» ACTION ITEM: Would you return every entry below without a single difference?

** Opening STUDY MATERIAL block **

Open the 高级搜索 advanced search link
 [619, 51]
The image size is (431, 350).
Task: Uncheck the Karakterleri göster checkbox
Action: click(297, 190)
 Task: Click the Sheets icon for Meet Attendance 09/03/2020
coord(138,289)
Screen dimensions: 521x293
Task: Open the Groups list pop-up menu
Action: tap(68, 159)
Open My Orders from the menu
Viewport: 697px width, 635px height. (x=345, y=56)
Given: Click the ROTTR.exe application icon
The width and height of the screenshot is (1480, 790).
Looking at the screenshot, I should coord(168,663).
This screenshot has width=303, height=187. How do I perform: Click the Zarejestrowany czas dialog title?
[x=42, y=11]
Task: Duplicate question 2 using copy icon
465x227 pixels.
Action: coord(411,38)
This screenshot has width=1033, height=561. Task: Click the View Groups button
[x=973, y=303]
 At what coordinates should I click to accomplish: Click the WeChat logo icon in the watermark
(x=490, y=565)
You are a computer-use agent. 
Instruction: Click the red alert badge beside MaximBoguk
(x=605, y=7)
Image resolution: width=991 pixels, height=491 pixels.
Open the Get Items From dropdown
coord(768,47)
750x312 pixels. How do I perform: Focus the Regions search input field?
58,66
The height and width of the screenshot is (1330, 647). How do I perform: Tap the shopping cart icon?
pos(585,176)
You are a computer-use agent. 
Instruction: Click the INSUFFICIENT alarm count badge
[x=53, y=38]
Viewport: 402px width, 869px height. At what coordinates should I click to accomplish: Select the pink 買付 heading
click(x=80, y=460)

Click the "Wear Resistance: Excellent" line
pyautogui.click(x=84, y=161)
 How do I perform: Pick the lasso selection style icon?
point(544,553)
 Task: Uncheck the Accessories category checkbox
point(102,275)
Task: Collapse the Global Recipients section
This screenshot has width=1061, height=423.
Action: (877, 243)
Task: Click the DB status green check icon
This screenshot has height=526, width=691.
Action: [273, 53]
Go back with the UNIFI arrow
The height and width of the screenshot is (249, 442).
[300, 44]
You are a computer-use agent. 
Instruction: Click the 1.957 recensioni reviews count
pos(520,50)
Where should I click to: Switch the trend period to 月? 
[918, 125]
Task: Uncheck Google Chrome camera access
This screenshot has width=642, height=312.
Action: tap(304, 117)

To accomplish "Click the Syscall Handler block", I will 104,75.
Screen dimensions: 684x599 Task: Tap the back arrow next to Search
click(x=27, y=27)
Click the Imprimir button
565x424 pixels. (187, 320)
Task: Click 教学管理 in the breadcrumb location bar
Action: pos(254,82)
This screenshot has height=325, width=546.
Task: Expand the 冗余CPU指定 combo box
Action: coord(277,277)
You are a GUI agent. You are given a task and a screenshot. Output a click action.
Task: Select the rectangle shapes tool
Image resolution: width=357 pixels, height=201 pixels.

** Closing STUDY MATERIAL block **

» WRITTEN RESPONSE:
Open the 高级搜索 advanced search link
 [619, 51]
The image size is (431, 350).
Task: Uncheck the Karakterleri göster checkbox
Action: click(297, 190)
 Task: Click the Sheets icon for Meet Attendance 09/03/2020
coord(138,289)
Screen dimensions: 521x293
Task: Open the Groups list pop-up menu
Action: tap(68, 159)
Open My Orders from the menu
Viewport: 697px width, 635px height. (x=345, y=56)
Given: Click the ROTTR.exe application icon
The width and height of the screenshot is (1480, 790).
Looking at the screenshot, I should coord(168,663).
This screenshot has width=303, height=187. How do I perform: Click the Zarejestrowany czas dialog title?
[x=42, y=11]
Task: Duplicate question 2 using copy icon
465x227 pixels.
Action: coord(411,38)
This screenshot has width=1033, height=561. Task: Click the View Groups button
[x=973, y=303]
 At what coordinates should I click to accomplish: Click the WeChat logo icon in the watermark
(x=490, y=565)
You are a computer-use agent. 
Instruction: Click the red alert badge beside MaximBoguk
(x=605, y=7)
Image resolution: width=991 pixels, height=491 pixels.
Open the Get Items From dropdown
coord(768,47)
750x312 pixels. How do I perform: Focus the Regions search input field?
58,66
The height and width of the screenshot is (1330, 647). How do I perform: Tap the shopping cart icon?
pos(585,176)
You are a computer-use agent. 
Instruction: Click the INSUFFICIENT alarm count badge
[x=53, y=38]
Viewport: 402px width, 869px height. At what coordinates should I click to accomplish: Select the pink 買付 heading
click(x=80, y=460)

Click the "Wear Resistance: Excellent" line
pyautogui.click(x=84, y=161)
 How do I perform: Pick the lasso selection style icon?
point(544,553)
 Task: Uncheck the Accessories category checkbox
point(102,275)
Task: Collapse the Global Recipients section
This screenshot has width=1061, height=423.
Action: (877, 243)
Task: Click the DB status green check icon
This screenshot has height=526, width=691.
Action: [273, 53]
Go back with the UNIFI arrow
The height and width of the screenshot is (249, 442).
[300, 44]
You are a computer-use agent. 
Instruction: Click the 1.957 recensioni reviews count
pos(520,50)
Where should I click to: Switch the trend period to 月? 
[918, 125]
Task: Uncheck Google Chrome camera access
This screenshot has width=642, height=312.
Action: tap(304, 117)

To accomplish "Click the Syscall Handler block", I will 104,75.
Screen dimensions: 684x599 Task: Tap the back arrow next to Search
click(x=27, y=27)
Click the Imprimir button
565x424 pixels. (187, 320)
Task: Click 教学管理 in the breadcrumb location bar
Action: pos(254,82)
This screenshot has height=325, width=546.
Task: Expand the 冗余CPU指定 combo box
Action: coord(277,277)
You are a GUI agent. You are given a task and a screenshot. Output a click action.
Task: Select the rectangle shapes tool
Image resolution: width=357 pixels, height=201 pixels.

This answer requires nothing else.